■ EXERCISE: Exactly as they appear, output all of the entries.

■ DATA TO PROCESS:
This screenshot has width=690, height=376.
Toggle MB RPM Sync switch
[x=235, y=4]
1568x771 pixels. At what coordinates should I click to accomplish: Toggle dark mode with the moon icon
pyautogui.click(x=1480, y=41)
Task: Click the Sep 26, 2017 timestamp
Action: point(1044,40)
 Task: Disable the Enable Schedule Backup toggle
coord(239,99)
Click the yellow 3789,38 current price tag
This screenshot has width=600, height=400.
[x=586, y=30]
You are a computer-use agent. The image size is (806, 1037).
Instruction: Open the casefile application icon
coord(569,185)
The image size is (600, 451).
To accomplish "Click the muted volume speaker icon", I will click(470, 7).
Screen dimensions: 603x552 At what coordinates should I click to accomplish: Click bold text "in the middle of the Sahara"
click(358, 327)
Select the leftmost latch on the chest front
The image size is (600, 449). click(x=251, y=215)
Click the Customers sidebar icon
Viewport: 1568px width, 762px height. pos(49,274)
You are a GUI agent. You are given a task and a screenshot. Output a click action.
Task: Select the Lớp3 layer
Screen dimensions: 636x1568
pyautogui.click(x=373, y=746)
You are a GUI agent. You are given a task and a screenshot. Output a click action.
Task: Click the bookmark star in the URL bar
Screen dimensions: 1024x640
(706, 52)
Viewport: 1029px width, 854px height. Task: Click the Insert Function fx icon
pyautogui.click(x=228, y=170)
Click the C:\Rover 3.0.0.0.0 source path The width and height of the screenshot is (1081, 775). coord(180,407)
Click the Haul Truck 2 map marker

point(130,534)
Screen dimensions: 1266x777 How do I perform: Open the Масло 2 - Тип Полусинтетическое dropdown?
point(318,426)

■ RESPONSE AREA:
This screenshot has width=690, height=376.
Toggle MB RPM Sync switch
[x=235, y=4]
1568x771 pixels. At what coordinates should I click to accomplish: Toggle dark mode with the moon icon
pyautogui.click(x=1480, y=41)
Task: Click the Sep 26, 2017 timestamp
Action: point(1044,40)
 Task: Disable the Enable Schedule Backup toggle
coord(239,99)
Click the yellow 3789,38 current price tag
This screenshot has width=600, height=400.
[x=586, y=30]
You are a computer-use agent. The image size is (806, 1037).
Instruction: Open the casefile application icon
coord(569,185)
The image size is (600, 451).
To accomplish "Click the muted volume speaker icon", I will click(470, 7).
Screen dimensions: 603x552 At what coordinates should I click to accomplish: Click bold text "in the middle of the Sahara"
click(358, 327)
Select the leftmost latch on the chest front
The image size is (600, 449). click(x=251, y=215)
Click the Customers sidebar icon
Viewport: 1568px width, 762px height. pos(49,274)
You are a GUI agent. You are given a task and a screenshot. Output a click action.
Task: Select the Lớp3 layer
Screen dimensions: 636x1568
pyautogui.click(x=373, y=746)
You are a GUI agent. You are given a task and a screenshot. Output a click action.
Task: Click the bookmark star in the URL bar
Screen dimensions: 1024x640
(706, 52)
Viewport: 1029px width, 854px height. Task: Click the Insert Function fx icon
pyautogui.click(x=228, y=170)
Click the C:\Rover 3.0.0.0.0 source path The width and height of the screenshot is (1081, 775). coord(180,407)
Click the Haul Truck 2 map marker

point(130,534)
Screen dimensions: 1266x777 How do I perform: Open the Масло 2 - Тип Полусинтетическое dropdown?
point(318,426)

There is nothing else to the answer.